CmTextIndexingPreprocessorDefinition tpDef = Factory.CmTextIndexingPreprocessorDefinition.createInstance(os);
tpDef.set_DisplayName("Invoice - Metadata extraction");
tpDef.set_IsEnabled(true);
// Get CmTextIndexingPreprocessorAction and set on definition object.
CmTextIndexingPreprocessorAction action = Factory.CmTextIndexingPreprocessorAction.getInstance(os, "CmTextIndexingPreprocessorAction",
new Id("{45A990F2-1B0D-4CF2-AB3E-9B6B06A5410E}") );
tpDef.set_TextIndexingPreprocessorAction(action);
// Create text indexing preprocessor definition list object and add definition object.

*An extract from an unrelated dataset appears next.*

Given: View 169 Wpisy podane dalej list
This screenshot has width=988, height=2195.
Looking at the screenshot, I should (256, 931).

CmTextIndexingPreprocessorDefinitionList tpdList=Factory.CmTextIndexingPreprocessorDefinition.createList();
tpdList.add(tpDef);
// Get Invoice class definition and set definition list object on it.

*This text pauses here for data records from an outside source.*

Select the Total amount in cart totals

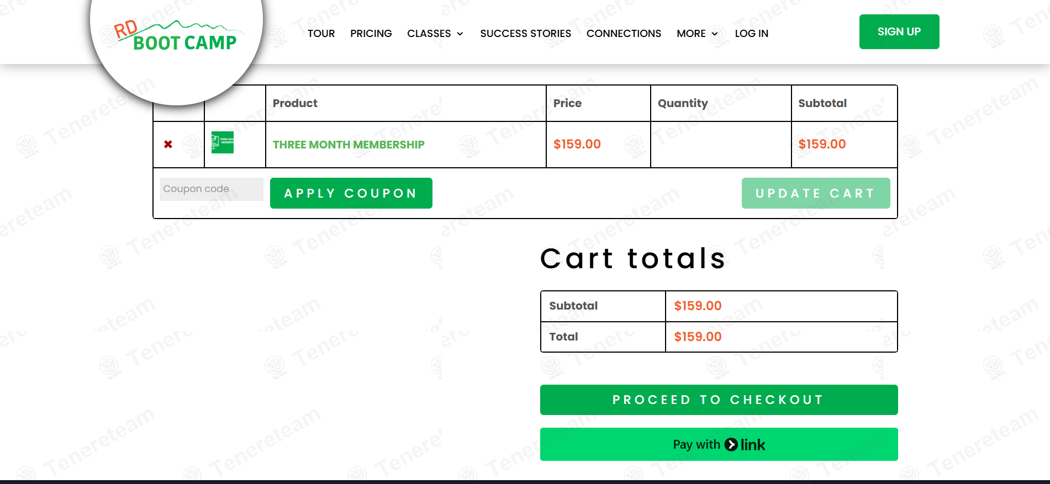click(698, 337)
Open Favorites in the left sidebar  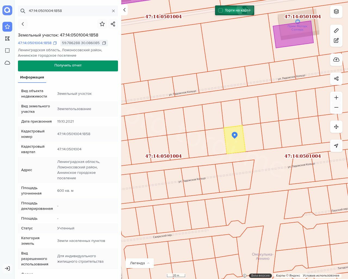tap(7, 27)
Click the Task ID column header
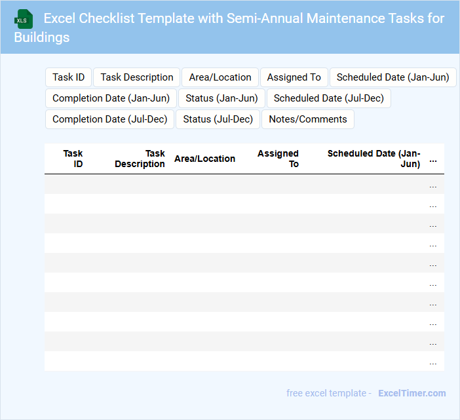This screenshot has width=460, height=420. pyautogui.click(x=73, y=159)
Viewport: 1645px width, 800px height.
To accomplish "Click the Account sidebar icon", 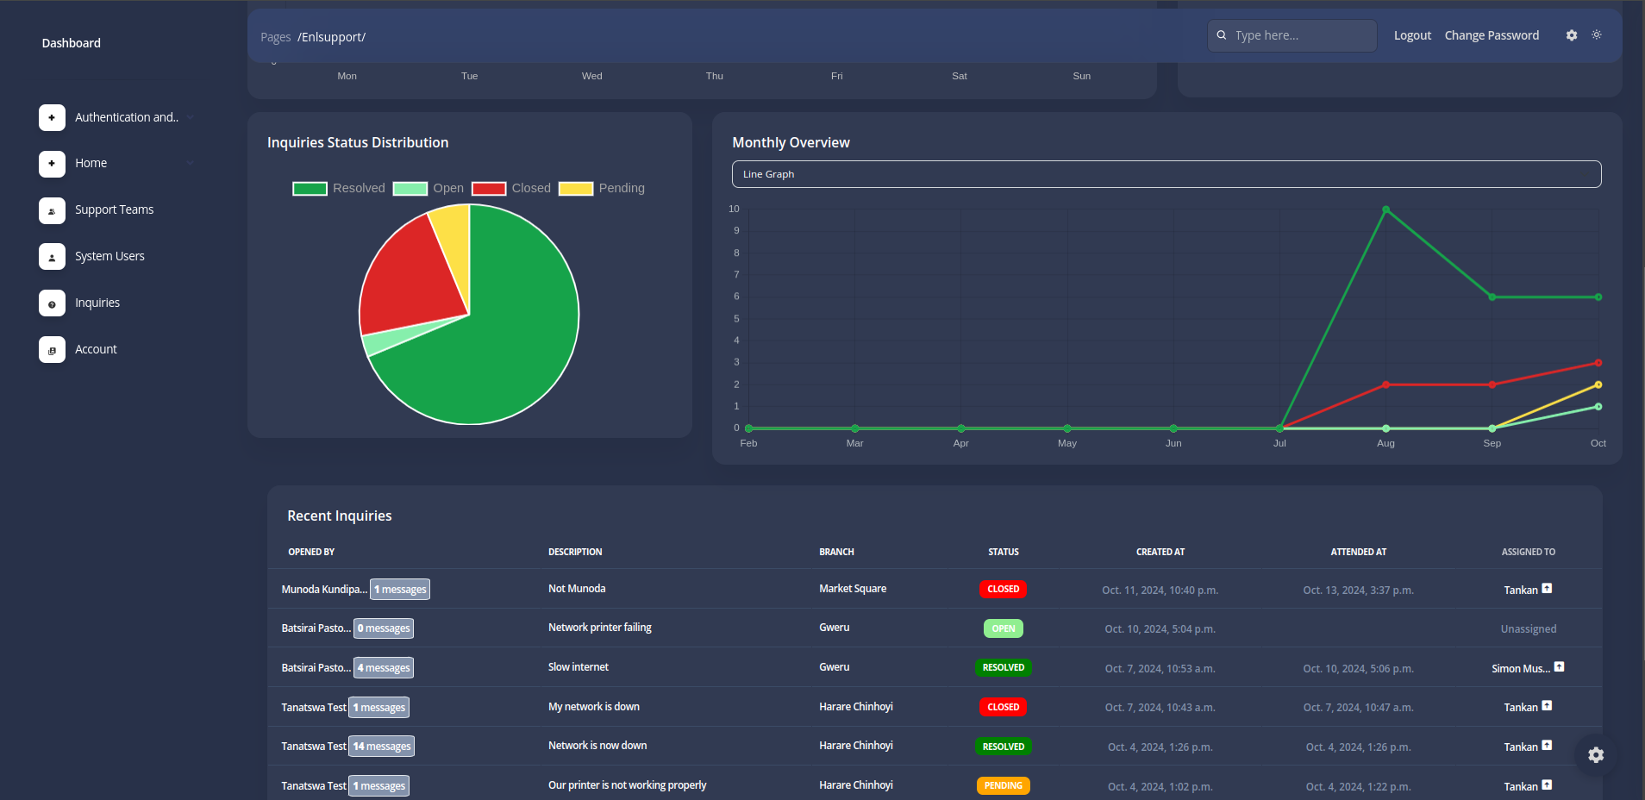I will click(52, 350).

SubscribableClassDefinition objClassDef = Factory.SubscribableClassDefinition.getInstance(os, new Id("3ADC7781-ED70-43E4-97C3-40CF7DE2D565}") );
objClassDef.set_TextIndexingPreprocessorDefinitions(tpdList);
objClassDef.save(RefreshMode.NO_REFRESH);
C# Example
// Create text indexing preprocessor definition object.
ICmTextIndexingPreprocessorDefinition tpDef = Factory.CmTextIndexingPreprocessorDefinition.CreateInstance(os);
tpDef.DisplayName = "Invoice - Metadata extraction";
tpDef.IsEnabled = true;
// Get ICmTextIndexingPreprocessorAction and set on definition object.
ICmTextIndexingPreprocessorAction action = Factory.CmTextIndexingPreprocessorAction.GetInstance(os, "CmTextIndexingPreprocessorAction"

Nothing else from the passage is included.